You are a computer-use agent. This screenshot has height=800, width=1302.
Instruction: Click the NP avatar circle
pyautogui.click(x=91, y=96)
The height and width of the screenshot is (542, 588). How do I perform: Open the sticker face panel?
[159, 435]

================================

* [Work item]
A verbatim copy of the lines from the one with "The height and" to the end of the listing is the whole answer.

* [Written solution]
The height and width of the screenshot is (542, 588). How do I perform: Open the sticker face panel?
[159, 435]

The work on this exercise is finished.